Collected data
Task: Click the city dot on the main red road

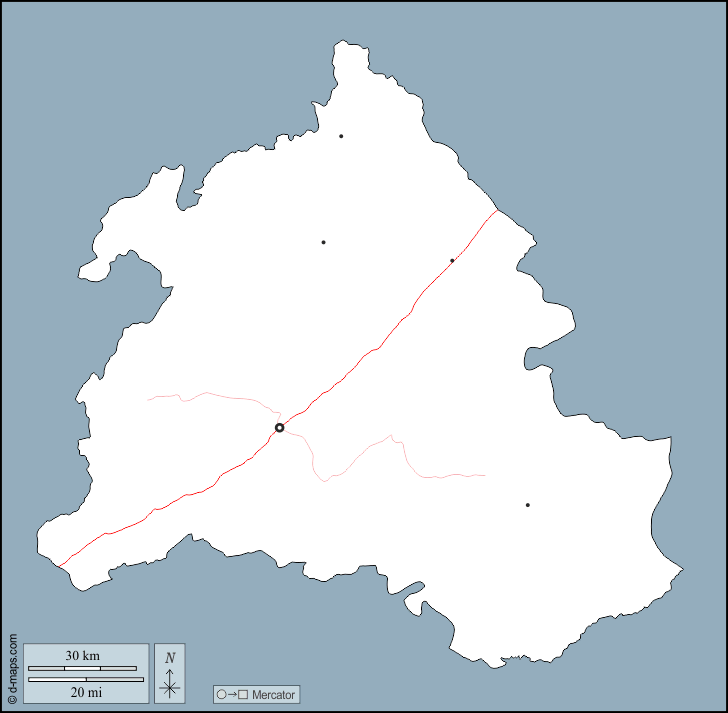Action: pos(452,260)
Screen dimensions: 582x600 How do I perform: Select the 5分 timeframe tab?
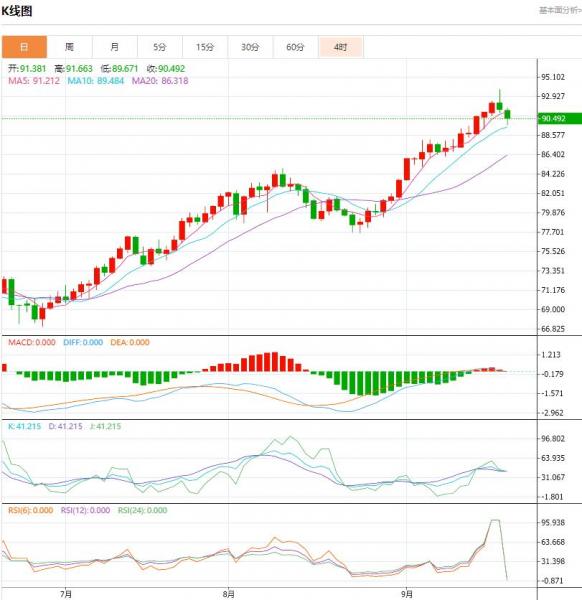coord(160,47)
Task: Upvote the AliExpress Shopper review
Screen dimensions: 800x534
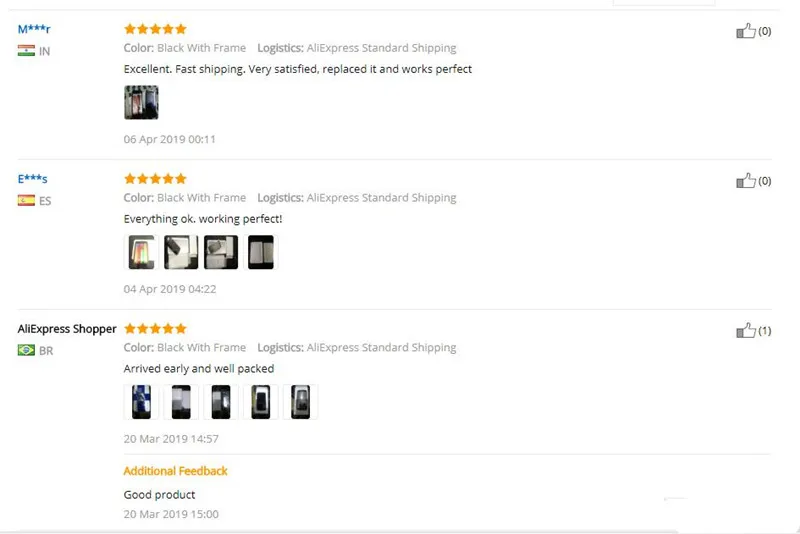Action: pos(745,330)
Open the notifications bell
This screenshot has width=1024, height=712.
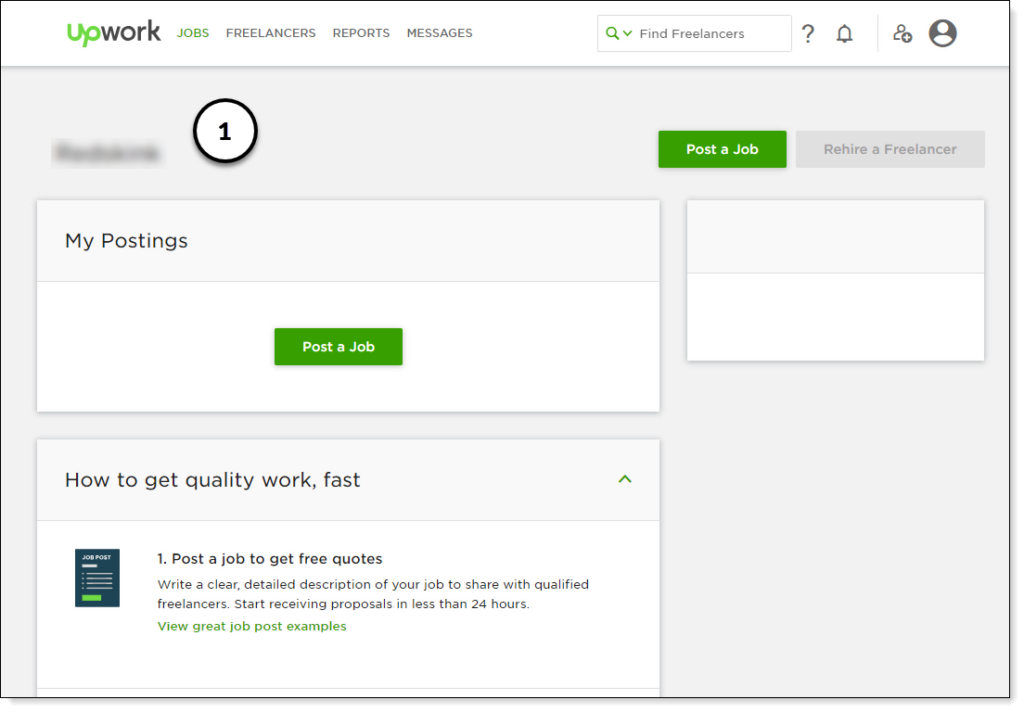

* [TASK DESCRIPTION] Pictures are not part of the copy. Output only the lines from the one with "Task: Upvote the AliExpress Shopper review" through the final line of the records, exactly as given.

* [WRITTEN ANSWER]
Task: Upvote the AliExpress Shopper review
Screen dimensions: 800x534
Action: pos(745,330)
Open the notifications bell
This screenshot has width=1024, height=712.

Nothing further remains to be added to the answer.